When did the TV become our crutch? When there is nothing on it to satisfy our entertainment needs, we start to feel uncomfortable and then the family splits. One goes to the computer at the dining room table, another slips upstairs to the game room, and I retreat to a book that I have been trying to read for over a month. These days, our real family moments, good or bad, come in the car when we're driving somewhere.

"Mom," my son will ask, "What's your favorite movie?" or "Who's your favorite actor?" The questions start a conversation that leaves all of our minds stretching for answers. As much as we watch television, none of us even knows anymore. We are fragmented to a favorite du jour. Do I dare blame the television for that fragmentation or is it media in general?

Regardless of how we came to be fragmented, it seems that we are. This simply means that we have to pause and think about what matters to a generation of fragmented minds. Is pop culture the key to making connections? Do we mold ourselves or try to distinguish ourselves from it? That is really the question that believers have been asking for a while, isn't it? Some take the stance that we should leave all trappings of culture behind while others think we should integrate the culture into our ritual practices. I think we've been asking that question for hundreds of years, really.

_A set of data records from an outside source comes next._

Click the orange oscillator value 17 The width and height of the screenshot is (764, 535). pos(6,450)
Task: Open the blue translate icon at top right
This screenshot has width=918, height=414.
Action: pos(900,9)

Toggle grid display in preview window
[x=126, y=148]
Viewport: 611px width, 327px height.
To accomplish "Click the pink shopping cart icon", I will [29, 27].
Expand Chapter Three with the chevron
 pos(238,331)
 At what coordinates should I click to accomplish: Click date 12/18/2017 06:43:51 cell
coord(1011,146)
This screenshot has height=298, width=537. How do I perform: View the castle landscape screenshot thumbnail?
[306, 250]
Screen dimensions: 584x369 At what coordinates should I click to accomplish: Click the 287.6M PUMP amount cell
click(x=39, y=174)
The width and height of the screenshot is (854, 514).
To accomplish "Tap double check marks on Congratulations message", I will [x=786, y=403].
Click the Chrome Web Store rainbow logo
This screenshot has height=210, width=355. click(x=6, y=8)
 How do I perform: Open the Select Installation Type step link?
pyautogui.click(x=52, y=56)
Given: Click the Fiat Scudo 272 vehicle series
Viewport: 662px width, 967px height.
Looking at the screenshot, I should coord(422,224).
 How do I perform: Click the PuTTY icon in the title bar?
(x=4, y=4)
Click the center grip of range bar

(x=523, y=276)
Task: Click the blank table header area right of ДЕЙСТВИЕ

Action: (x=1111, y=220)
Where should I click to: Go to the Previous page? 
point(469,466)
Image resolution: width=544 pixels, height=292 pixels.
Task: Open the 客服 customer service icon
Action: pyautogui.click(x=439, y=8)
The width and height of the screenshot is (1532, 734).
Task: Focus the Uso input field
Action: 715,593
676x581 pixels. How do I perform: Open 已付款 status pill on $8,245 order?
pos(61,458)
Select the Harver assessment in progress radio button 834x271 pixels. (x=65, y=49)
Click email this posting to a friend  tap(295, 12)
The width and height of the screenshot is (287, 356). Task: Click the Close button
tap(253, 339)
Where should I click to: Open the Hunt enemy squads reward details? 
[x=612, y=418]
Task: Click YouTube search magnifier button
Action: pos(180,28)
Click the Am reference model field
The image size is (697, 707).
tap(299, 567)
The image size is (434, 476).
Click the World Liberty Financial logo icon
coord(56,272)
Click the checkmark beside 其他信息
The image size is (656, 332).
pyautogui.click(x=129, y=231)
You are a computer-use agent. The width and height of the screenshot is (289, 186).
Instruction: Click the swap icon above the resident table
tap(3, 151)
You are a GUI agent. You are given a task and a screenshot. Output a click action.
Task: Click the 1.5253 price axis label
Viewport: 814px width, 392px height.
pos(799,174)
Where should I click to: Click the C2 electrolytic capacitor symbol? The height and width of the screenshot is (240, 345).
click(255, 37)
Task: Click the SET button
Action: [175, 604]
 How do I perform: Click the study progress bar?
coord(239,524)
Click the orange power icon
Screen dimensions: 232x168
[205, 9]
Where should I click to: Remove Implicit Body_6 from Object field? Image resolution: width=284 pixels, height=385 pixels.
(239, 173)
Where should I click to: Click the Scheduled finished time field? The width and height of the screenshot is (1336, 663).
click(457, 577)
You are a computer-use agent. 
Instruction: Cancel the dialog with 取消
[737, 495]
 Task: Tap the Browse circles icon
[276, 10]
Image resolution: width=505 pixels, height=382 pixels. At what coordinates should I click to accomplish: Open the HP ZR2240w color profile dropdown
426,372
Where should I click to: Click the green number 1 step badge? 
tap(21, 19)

I think that the key lies in listening. Listening for the beauty, listening for the pain, listening for the unusual. Whatever we find as we venture forward into our future, we need to practice the art of listening. That probably means having a little quiet time in the morning, but it also means that we have to filter the things we hear in such a way that we filter out what we need to keep. We filter out what matters and draw attention to it. We are the town criers of faith, hope, love, goodness, mercy, justice. We look for it, we point to it, and we shout it out to the fragmented world.

I started this post in the quiet of the morning, but now I hear a TV in the next room and a radio upstairs, but when I slip out the door, I tune my ears to another station. A station where the God of heaven and earth, wisdom and wonder, power and light helps me to defragment and listen a little closer to the things that are important.

So, here I go, ready to start the day, changing channels.